Un pays à feu et à sang. En partenariat avec Médecin Sans Frontières, le musée d’Art et d’Histoire bayeusain a choisi de mettre en lumière la crise économique et politique qui mine le pays antillais. Au programme, une exposition collective des photographies de Richard Pierrin et Johnson Sabin, entre autres. Depuis quelques années, plusieurs photo-journalistes partent en reportage à Haïti. L’objectif : alerter les populations européennes de la montée en puissance des gangs dans cette île francophone. Johnson Sabin est haïtien et fait preuve d’une grande prudence pour sortir de chez lui: il est toujours muni d’un gilet par balles. Même si les gangs acceptent sa présence, le danger demeure. “Je salue la mémoire de mon confrère Vladimir”, explique-t-il ému. “Il était parti en reportage dans un quartier chaud, et n’est jamais revenu”. En 2022, quatre journalistes haïtiens sont morts. Mais cela n’a pas éteint la détermination de Johnson : il souhaite aider une population “qui réclame le droit de vivre”. Les habitants de Port-au-Prince manifestent chaque jour pour revendiquer leur liberté et demander la démission du Premier Ministre Ariel Henry, nommé par l’Ambassade américaine. Ils espèrent une vie meilleure.

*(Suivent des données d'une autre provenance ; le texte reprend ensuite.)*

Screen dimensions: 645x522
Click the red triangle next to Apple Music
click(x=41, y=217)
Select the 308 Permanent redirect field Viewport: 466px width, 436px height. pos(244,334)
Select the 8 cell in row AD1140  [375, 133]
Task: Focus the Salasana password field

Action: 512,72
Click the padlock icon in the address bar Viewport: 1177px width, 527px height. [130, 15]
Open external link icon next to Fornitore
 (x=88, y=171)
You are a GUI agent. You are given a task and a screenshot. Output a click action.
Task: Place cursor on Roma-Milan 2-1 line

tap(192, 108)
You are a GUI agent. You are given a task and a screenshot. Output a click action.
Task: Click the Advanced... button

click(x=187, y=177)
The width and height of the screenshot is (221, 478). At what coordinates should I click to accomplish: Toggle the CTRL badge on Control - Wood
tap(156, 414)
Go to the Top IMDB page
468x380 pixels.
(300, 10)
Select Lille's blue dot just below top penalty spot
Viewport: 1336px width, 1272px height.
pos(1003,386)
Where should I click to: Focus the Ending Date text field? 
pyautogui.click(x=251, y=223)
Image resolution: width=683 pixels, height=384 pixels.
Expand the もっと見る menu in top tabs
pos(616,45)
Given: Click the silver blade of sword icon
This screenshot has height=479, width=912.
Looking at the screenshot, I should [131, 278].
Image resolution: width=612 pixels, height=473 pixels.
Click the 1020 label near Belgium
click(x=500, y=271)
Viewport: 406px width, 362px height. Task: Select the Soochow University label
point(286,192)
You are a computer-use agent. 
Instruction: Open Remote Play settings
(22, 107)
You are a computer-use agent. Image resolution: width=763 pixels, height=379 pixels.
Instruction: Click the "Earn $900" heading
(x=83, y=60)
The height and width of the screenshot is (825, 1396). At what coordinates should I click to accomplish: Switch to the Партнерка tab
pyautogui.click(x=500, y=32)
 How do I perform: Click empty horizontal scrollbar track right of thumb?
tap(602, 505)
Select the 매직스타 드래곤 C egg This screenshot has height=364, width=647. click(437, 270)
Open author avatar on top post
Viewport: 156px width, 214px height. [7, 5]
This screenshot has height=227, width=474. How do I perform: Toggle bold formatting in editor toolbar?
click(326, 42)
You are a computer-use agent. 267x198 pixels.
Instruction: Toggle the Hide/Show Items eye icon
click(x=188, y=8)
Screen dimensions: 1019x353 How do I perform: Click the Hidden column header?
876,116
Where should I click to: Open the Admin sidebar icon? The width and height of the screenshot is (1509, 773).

En 2018, Gaël Turine est photojournaliste et a rejoint Johnson ; avec la collaboration de MSF, il a réalisé un documentaire sur la situation sanitaire du pays : “Un hôpital dans l’enfer des gangs”. Le reportage, diffusé sur Arte, montre la misère médicale : “J’ai fait une véritable immersion dans les hôpitaux de MSF ; j’ai fait un travail documentaire pour retranscrire une violence que je vois quotidiennement dans mon travail”, explique-t-il. Pour se protéger d’éventuelles représailles des gangs, les journalistes publient certaines photos anonymement. Pour leur sécurité et réaliser leur reportage, les photojournalistes entrent en contact avec un fixeur qui connaît bien les gangs. Ils négocient ensuite avec eux financièrement pour pouvoir entrer dans certains territoires. Des sommes pouvant aller de 5 000 à 10 000 dollars. Les gangs peuvent également avoir accès aux données personnelles des photojournalistes pour vérifier qu’ils ne sont pas de la police. Si les chefs ne donnent pas leur feu vert, il leur est impossible d’y accéder pour faire leur reportage.

Un cercle vicieux pour les journalistes haïtiens, dépendants des gangs. Dès lors, l’exposition du musée d’Art et d’Histoire de Bayeux apparaît comme un enjeu majeur pour la visibilité de ce conflit méconnu.